Reached by phone, Bondurant declined to comment.
Medical boards have the duty to protect patients from doctors who may be compromised. But critics say the lengthy stays in rehab, followed by mandated abstinence, monitoring, and random drug testing are so coercive, they dissuade many doctors from acknowledging they need help.
Proponents of PHPs say the situation is more complex. Bradley Hall, the West Virginia doctor who is medical director of his state’s PHP, said that 75 percent of those who enter treatment manage to abstain from drugs and alcohol for five years. That’s a notably higher success rate than is typically seen in the notoriously difficult field of addictions medicine. But to be fair, many doctors who enter the programs are highly motivated, since their licenses are at stake. (Karen says her son always passed the screens, too, and knew to schedule his drinking around them.)

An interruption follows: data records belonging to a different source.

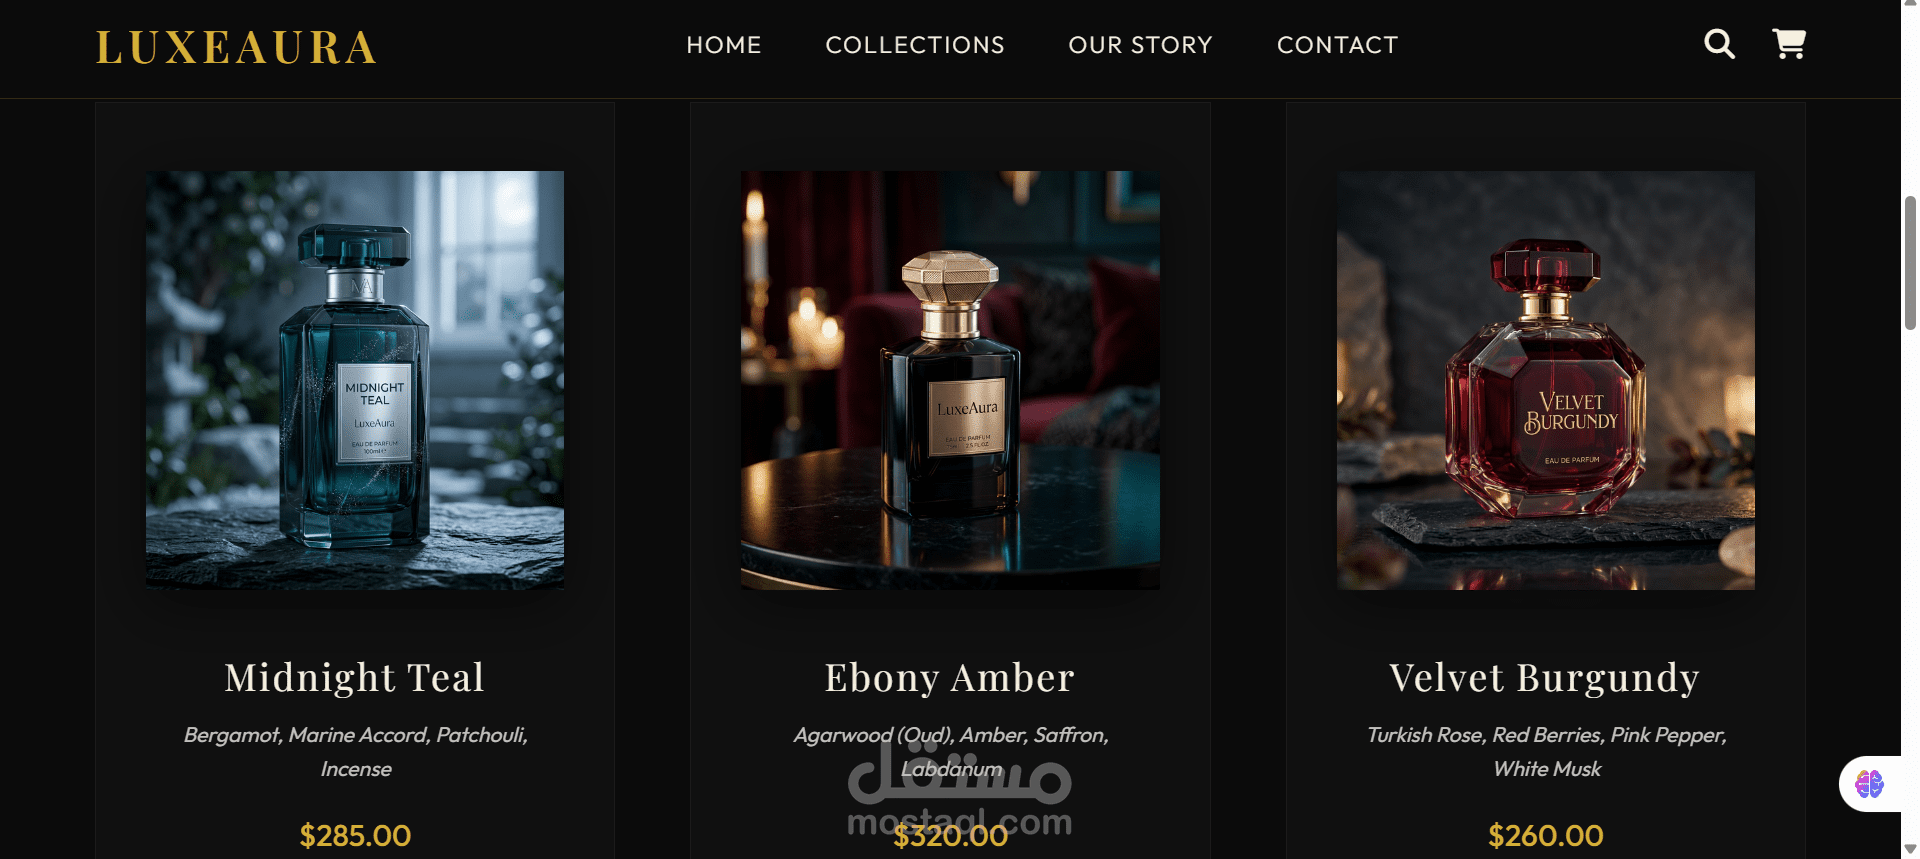Click the LUXEAURA logo

click(x=236, y=48)
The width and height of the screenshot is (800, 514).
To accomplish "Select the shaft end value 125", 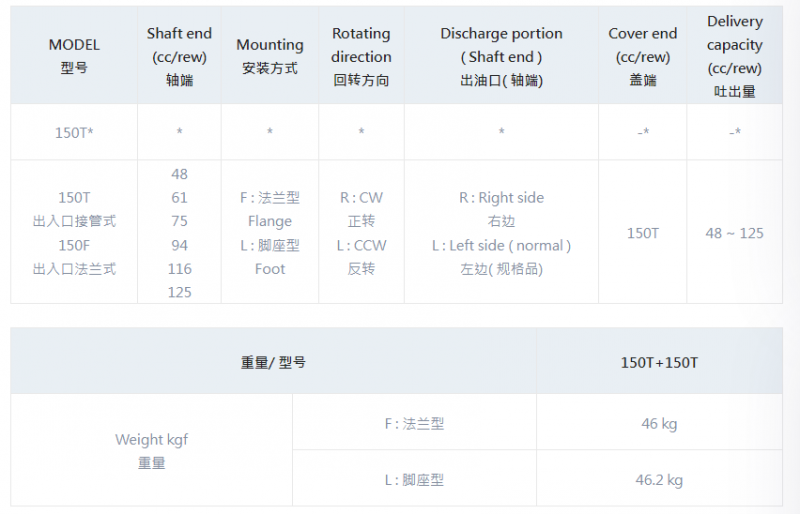I will [x=179, y=292].
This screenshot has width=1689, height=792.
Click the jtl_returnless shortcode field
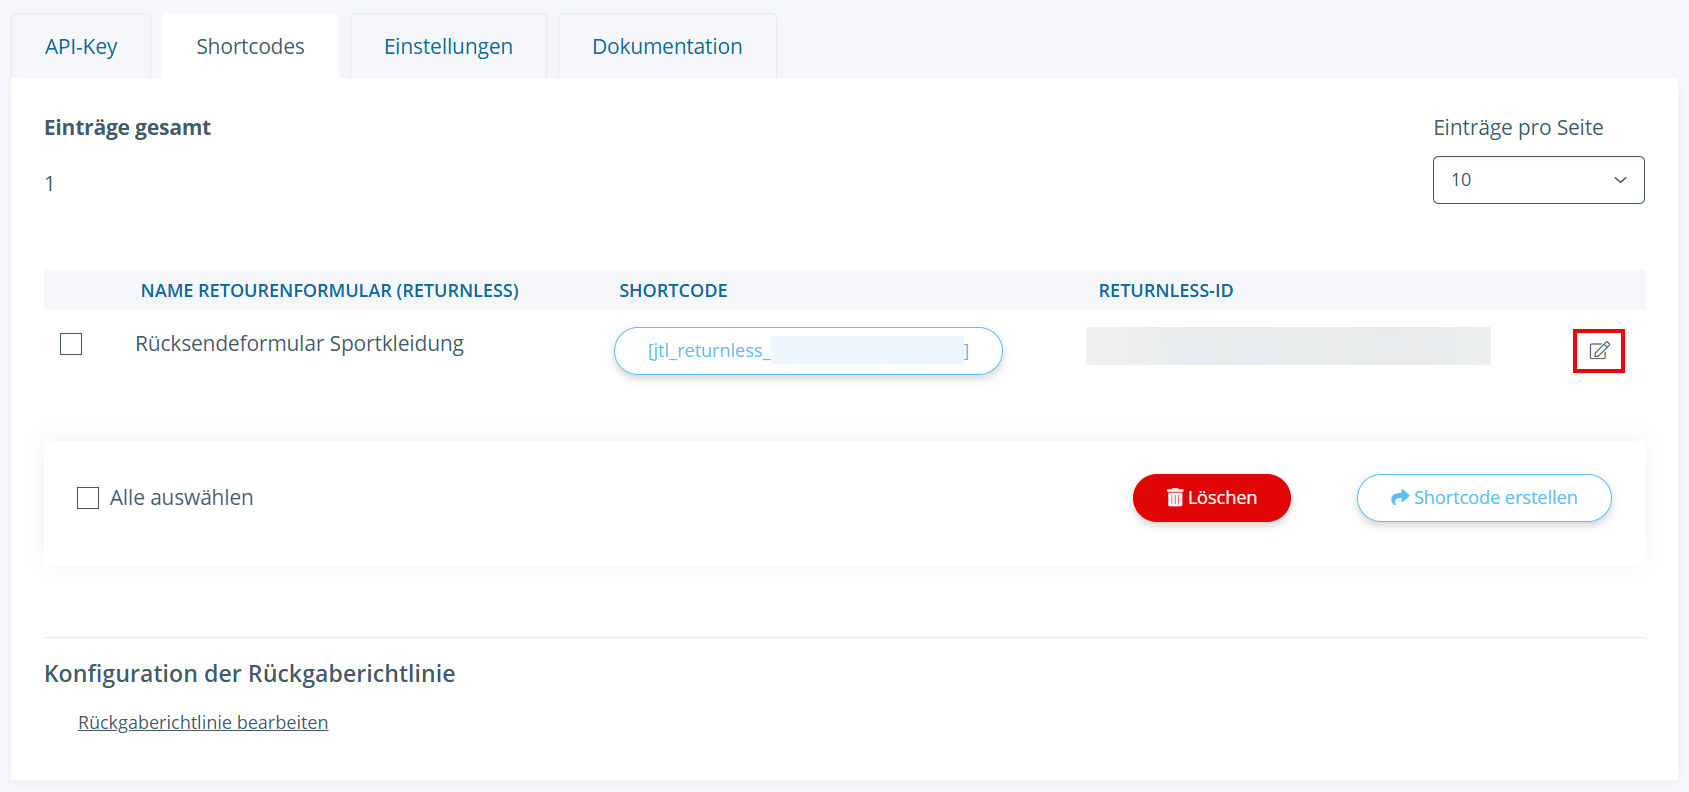click(808, 351)
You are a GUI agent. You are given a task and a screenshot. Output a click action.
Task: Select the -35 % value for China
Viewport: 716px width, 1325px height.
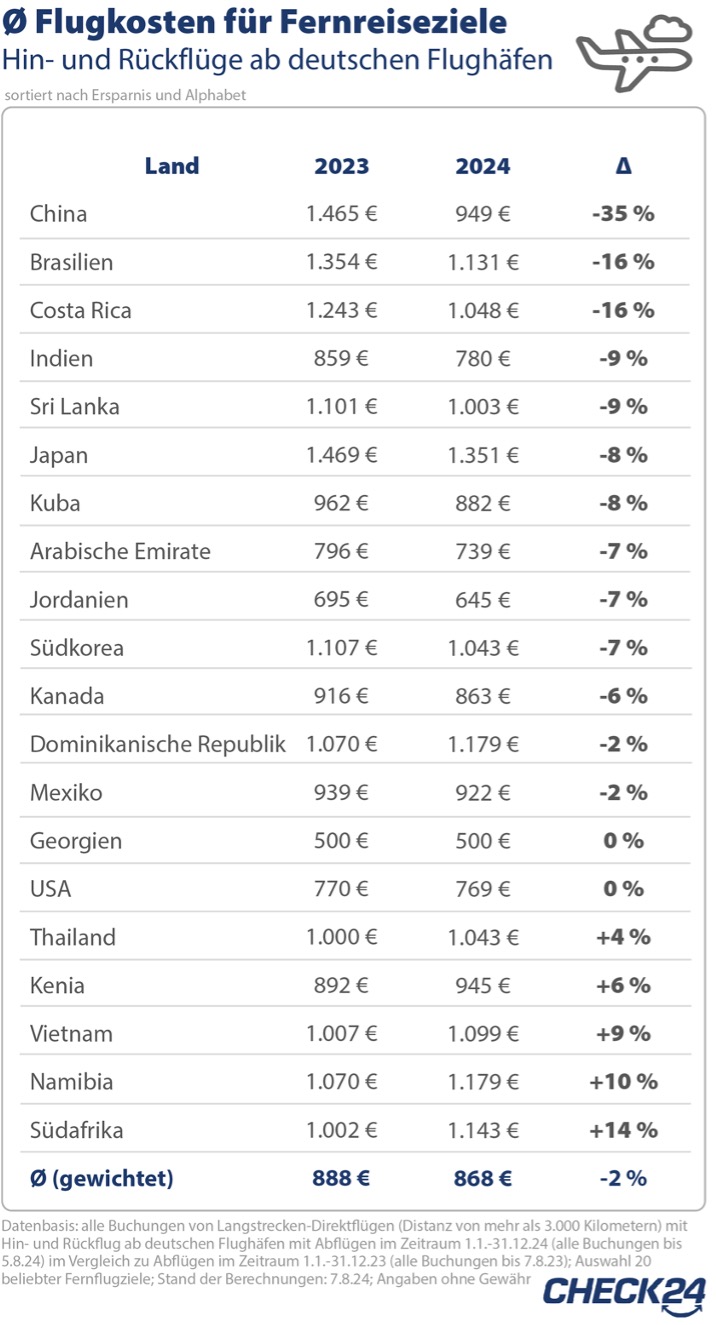[x=623, y=214]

Paul Earley, an addiction medicine physician and medical director of the Georgia PHP in Atlanta, acknowledges that the one-size-fits-all treatment approach for those with alcohol and drug problems is imperfect. But for doctors found to have an addiction disorder, he says, five years of abstinence was a reasonable goal, given the risks posed by impaired doctors.
“Are we being tougher on physicians than the general population?” Earley asks. “Yes, we are. Frankly, if you sign up to be a physician and put other people’s lives in your hands, you have a greater responsibility to the public than if you work in retail.”
Many doctors believe these limited options are at odds with what modern medicine has learned about treating mental health conditions or addiction, which is that the approach should be tailored to the patient. When doctors are referred to the PHPs, Boyd writes, they are often compromised, have little power, and are in no position to voice what might be legitimate objections to a PHP’s practices. Almost certainly, Greg Miday felt that way.
It is, of course, impossible to understand what drove a brilliant young man to take such a drastic, irrevocable step, and whether a more empathic response from the Missouri PHP would have changed the outcome. Without doubt, Greg Miday was far more troubled than anyone understood. He died with a blood alcohol level more than three times the legal limit, scribbling last words that explained little to those who loved him the most.
The Midays wonder daily what they might have done differently to save their child. For her part, Karen Miday has become a reluctant activist. She sifts through her son’s emails, texts, and essays, searching for clues as an epidemiologist might examine the spread of a deadly virus. She, like Pamela Wible, believes something has gone very wrong with a system that loses hundreds of doctors a year to suicide. She posts public comments on doctor’s blogs and websites, and writes to policymakers in the fervent hope that compassion might replace coercion for those most in need.
For all her years as a psychiatrist, nothing has galvanized her so much as making sure that troubled doctors like her son are offered the range of treatments and approaches she provides her patients. “I cannot bring our son back,” she says, “but unless we continue this dialogue about medicine’s deep, dark secret, we risk losing many more Gregs.”